O lixo e a sociedade de consumo no Brasil
Enviada em 31/08/2020
A animação “Wall-e” retrata um futuro distópico no qual o planeta Terra se encontra destruído pelo esgotamento dos recursos naturais, pela poluição e o acúmulo de lixo, se tornando um ambiente inabitável. Enquanto isso, os seres humanos restantes vivem reclusos no espaço, mantendo um modo de vida insustentável, consumista e sem esperanças de voltar ao planeta. Fora da ficção, tal fato se presente na sociedade brasileira, sobretudo na questão do aumento do lixo como reflexo de uma sociedade cada vez mais consumista. Seja pela influência das grandes empresas ou pela obsolescência programada de bens de consumo, esse problema ainda se mostra distante de ser solucionado.
A princípio, é válido ressaltar a influência da globalização e das grandes empresas no cotidiano das pessoas, uma vez que esses meios de comercialização utilizam de mecanismos, como filtragem de dados e planos de mercado, para estarem cada vez mais perto do cliente e conseguir a adesão do seu poder de compra. De acordo com o Jornal Estadão, 68% das vendas de multinacionais se dá por meio de comerciais televisivos e o produto chega aos centros de reciclagem cerca de até um ano após sua adesão. Desse modo, fica nítido o alto nível de compra dos consumidores e que tal ação contribui de forma significativa para o acúmulo de lixo nas ruas e que, muitas vezes descartado de forma incorreta, afeta diretamente o espaço geográfico e ambiental. Além disso, pode afetar toda sociedade com enchentes, proliferação de doenças e viroses além da acidificação das chuvas devido a ação indevidas desses agentes.
Paralelamente a isso, vale salientar a obsolescência programada como um dos causadores da problemática, já que é esse fator que define o nível de compra de um produto específico e as atualizações que ele sofre durante um determinado tempo. Dessa forma, fica claro que é criado um ciclo vicioso entre as relações dos usuários com a comercialização, já que as empresas, por interesses financeiros, lançam versões alternativas de um só produto em um curto período para incentivar a compra e a troca constante e descontrolada dos aparelhos, elevando por conseguinte o lixo provido da substituição dos mesmo e afetando a esfera global ambiental e social.

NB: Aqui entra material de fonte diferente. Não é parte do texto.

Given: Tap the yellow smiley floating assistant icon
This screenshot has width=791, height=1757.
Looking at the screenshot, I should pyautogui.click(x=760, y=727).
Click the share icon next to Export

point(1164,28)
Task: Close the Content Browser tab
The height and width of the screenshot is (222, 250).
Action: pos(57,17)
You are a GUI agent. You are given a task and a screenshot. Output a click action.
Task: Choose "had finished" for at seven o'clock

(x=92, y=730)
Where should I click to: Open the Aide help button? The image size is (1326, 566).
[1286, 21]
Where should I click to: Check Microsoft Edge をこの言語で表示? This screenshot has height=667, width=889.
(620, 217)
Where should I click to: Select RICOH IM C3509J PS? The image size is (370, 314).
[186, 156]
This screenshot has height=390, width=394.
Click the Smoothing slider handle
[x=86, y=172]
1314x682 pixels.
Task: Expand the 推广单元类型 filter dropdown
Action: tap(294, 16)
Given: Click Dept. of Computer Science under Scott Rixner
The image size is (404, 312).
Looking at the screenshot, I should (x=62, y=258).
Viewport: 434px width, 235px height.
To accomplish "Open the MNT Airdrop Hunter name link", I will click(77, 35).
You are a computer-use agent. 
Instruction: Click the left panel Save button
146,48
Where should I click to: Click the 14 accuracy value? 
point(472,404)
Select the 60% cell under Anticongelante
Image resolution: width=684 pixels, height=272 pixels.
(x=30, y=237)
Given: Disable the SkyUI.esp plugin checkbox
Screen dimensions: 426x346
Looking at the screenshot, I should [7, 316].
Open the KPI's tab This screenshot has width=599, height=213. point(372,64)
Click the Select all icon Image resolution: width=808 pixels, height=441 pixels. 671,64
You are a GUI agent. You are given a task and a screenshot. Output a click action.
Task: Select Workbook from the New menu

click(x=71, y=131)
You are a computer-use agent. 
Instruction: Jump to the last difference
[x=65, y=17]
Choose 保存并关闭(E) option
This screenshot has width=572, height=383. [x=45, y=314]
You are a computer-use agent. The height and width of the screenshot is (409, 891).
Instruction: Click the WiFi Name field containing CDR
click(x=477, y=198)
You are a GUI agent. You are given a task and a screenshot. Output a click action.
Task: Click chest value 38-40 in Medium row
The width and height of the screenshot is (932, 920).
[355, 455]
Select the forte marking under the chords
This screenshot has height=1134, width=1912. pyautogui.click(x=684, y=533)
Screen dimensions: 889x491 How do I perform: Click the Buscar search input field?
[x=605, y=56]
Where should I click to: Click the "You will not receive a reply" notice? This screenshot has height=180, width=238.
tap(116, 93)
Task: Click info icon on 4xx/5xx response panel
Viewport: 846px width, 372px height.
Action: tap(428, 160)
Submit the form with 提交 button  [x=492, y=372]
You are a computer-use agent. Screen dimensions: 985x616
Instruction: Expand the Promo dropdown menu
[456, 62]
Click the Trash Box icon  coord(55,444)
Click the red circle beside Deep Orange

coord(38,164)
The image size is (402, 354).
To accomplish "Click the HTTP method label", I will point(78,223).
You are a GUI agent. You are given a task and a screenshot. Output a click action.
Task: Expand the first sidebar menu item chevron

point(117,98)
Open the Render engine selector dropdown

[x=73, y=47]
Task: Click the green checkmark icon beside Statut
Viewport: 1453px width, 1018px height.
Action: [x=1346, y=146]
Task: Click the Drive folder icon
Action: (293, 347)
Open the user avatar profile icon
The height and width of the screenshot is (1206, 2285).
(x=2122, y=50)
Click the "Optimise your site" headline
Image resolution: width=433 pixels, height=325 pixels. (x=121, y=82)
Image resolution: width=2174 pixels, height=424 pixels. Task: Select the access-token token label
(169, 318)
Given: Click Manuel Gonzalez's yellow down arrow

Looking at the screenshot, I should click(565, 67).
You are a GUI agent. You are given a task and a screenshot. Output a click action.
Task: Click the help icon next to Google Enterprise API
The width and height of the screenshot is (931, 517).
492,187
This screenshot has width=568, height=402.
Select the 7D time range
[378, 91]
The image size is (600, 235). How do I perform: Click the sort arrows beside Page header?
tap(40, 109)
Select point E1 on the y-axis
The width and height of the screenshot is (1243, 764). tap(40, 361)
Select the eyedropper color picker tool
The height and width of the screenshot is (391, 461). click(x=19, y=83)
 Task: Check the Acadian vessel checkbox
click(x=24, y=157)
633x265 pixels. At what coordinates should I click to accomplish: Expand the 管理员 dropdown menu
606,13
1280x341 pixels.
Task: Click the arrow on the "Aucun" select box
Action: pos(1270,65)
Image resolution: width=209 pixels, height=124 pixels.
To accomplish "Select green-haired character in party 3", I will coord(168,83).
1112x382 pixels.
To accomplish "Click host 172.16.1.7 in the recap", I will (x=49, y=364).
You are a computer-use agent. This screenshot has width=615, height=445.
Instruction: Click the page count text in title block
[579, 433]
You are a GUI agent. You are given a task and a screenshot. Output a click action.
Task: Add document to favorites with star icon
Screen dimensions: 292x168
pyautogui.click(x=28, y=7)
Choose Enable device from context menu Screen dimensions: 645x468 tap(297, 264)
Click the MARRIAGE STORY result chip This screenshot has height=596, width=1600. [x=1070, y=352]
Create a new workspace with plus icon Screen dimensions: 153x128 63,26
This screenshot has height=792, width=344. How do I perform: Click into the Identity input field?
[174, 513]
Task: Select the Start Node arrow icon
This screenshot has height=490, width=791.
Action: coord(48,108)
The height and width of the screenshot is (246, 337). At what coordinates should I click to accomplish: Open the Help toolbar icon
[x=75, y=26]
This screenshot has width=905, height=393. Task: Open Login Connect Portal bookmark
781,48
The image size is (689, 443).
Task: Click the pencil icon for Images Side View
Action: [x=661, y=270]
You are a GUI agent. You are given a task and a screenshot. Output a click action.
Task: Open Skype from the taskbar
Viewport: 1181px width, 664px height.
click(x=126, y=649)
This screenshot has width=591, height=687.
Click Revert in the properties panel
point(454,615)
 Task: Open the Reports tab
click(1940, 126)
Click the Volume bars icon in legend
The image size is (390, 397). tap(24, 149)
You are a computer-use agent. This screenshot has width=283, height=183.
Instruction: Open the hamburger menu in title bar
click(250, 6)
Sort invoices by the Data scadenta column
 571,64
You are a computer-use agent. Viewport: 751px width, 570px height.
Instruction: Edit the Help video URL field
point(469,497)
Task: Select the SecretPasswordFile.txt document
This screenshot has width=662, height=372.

É necessário, portanto, que medidas sejam tomadas para resolver esse impasse. Cabe ao Estado desenvolver centros de reciclagem, com o intuito de diminuir o impacto do consumismo na quantidade de lixo dos centros urbanos e sua degradação ambiental. Além disso, o Governo também deve, através de agentes fiscalizadores, garantir que as empresas sejam responsáveis por oferecer locais adequados para descarte e reciclagem de produtos usados. Somente assim, o problema poderá ser solucionado.